I really like this working definition of enchantment from R.G. Miga:
Enchantment is the process of creating and sustaining a symbolic interface that corresponds to one or more hyperobjects, in order to generate participatory consciousness.
He applies this to the Green Man (a figure that those have followed my blog for a while will know is important to me):
Growth is a hyperobject. It’s non-local, molten, phased, inter-objective, and viscous. Like gravity, Growth is familiar and necessary at human scale—but becomes horrifying and monstrous in its totality. We recognize that life depends on Growth at a measured pace; when it tips into a blind force, we instinctively recoil from it. Growth brings the corn up in the fields. Growth is also cancer. Growth is the visceral unease of being in the dense jungle, surrounded by a billion grasping mouths, all indifferent to anything but the pursuit of more. Our own Growth as a species keeps our children alive and safe, while cutting a broad swathe of murder and destruction across the planet.
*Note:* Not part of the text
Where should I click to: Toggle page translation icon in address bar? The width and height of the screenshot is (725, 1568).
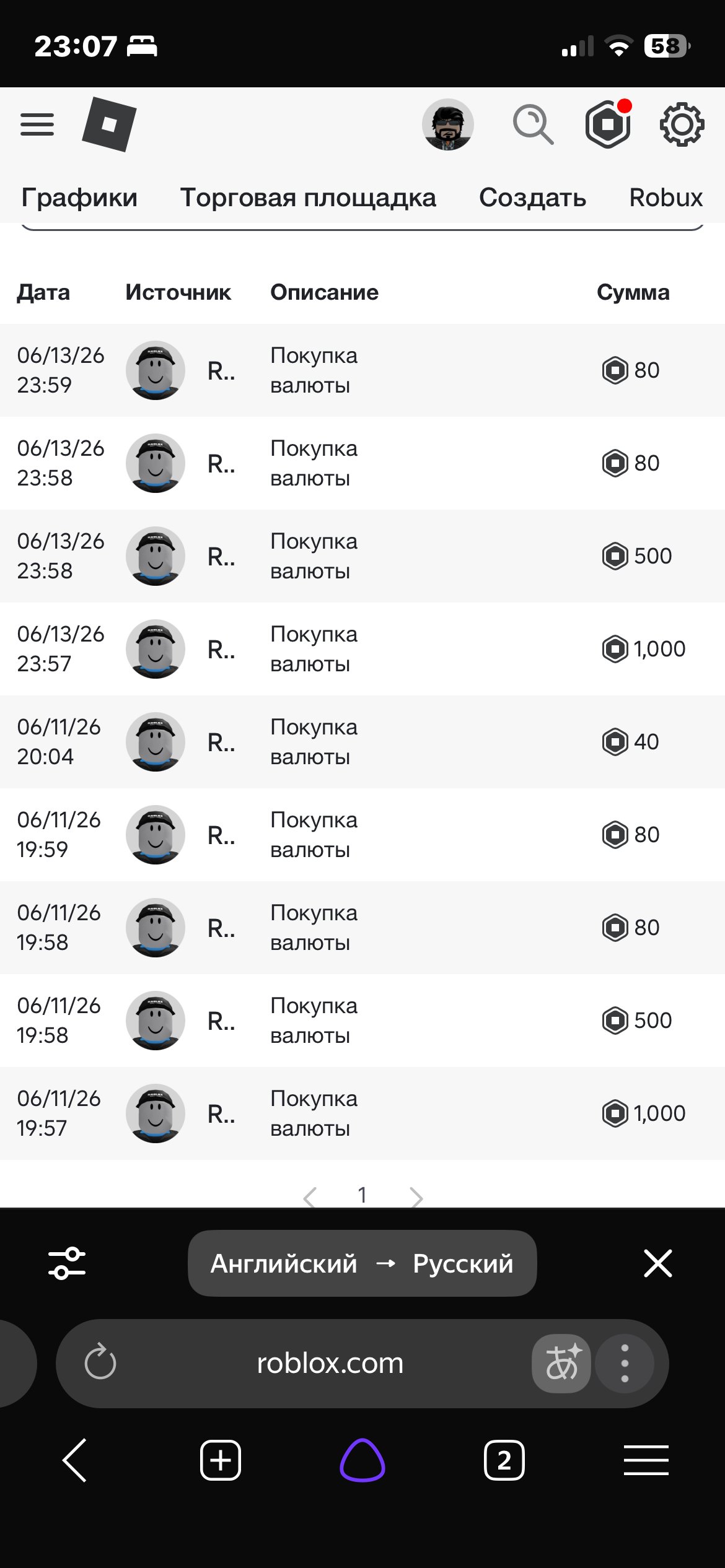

Time-bound humans have a hard time experiencing Growth as anything other than an acceleration toward Decay, its terminal opposite. And depending on which physicists you believe—Growth will eventually tear apart the fabric of the universe.
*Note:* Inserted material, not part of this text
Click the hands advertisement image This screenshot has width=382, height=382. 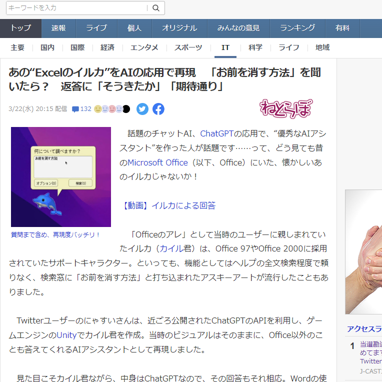click(x=364, y=252)
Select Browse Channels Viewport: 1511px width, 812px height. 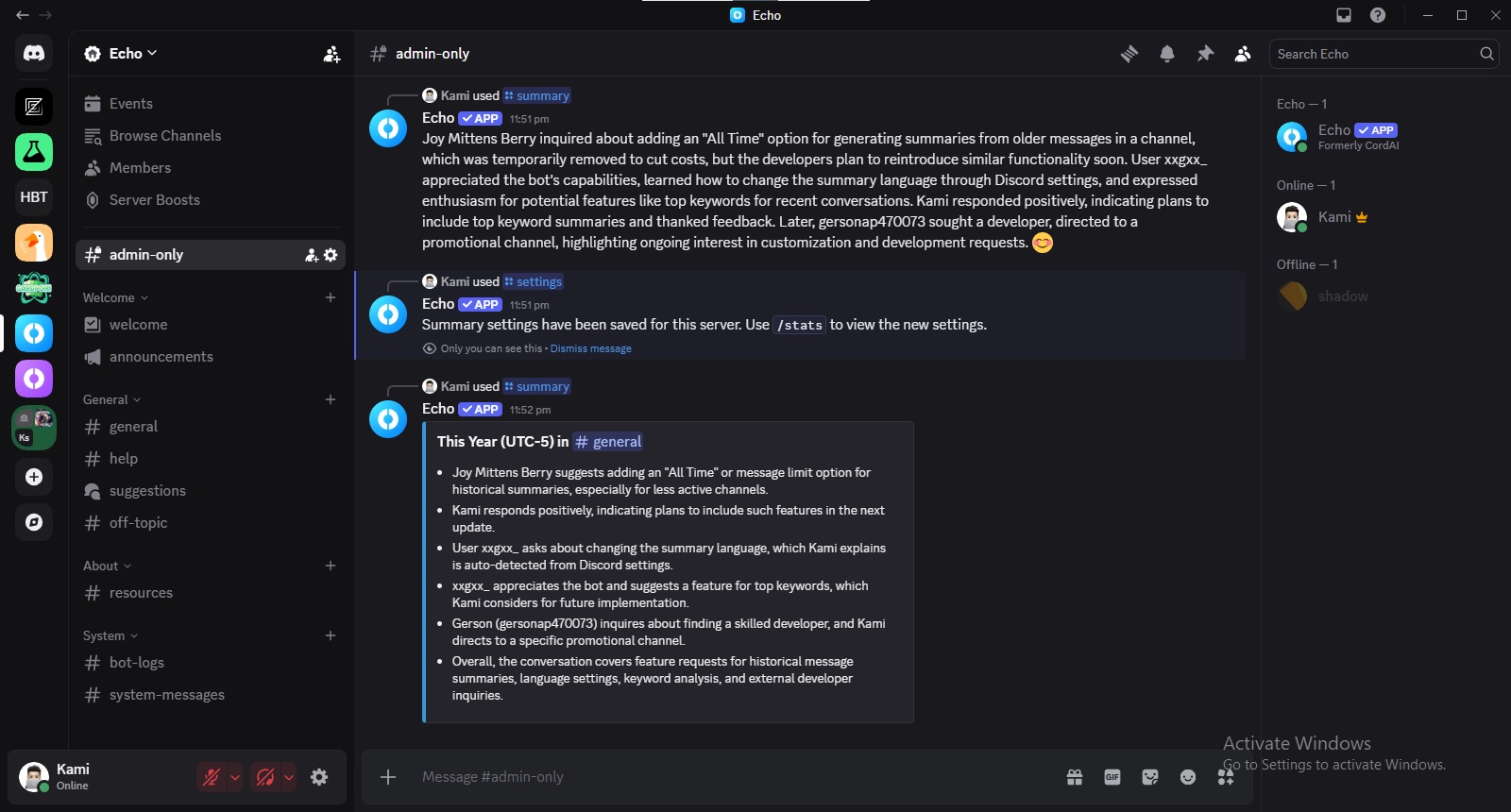tap(165, 136)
Something like the Green Man could be seen as a symbolic interface that enables participatory consciousness with the hyperobject of Growth. The symbolic representation of the Green Man is, at once, a human face consumed by vegetal growth and vegetal growth itself, anthropomorphized.
… Establishing a participatory consciousness with the Green Man allows us to relate to Growth at a human scale: by understanding some of what it wants (its telos), forgiving its excesses, and finding ways of cooperating with it.
Miga’s earlier essay, which is referred to in this one, is also worth reading.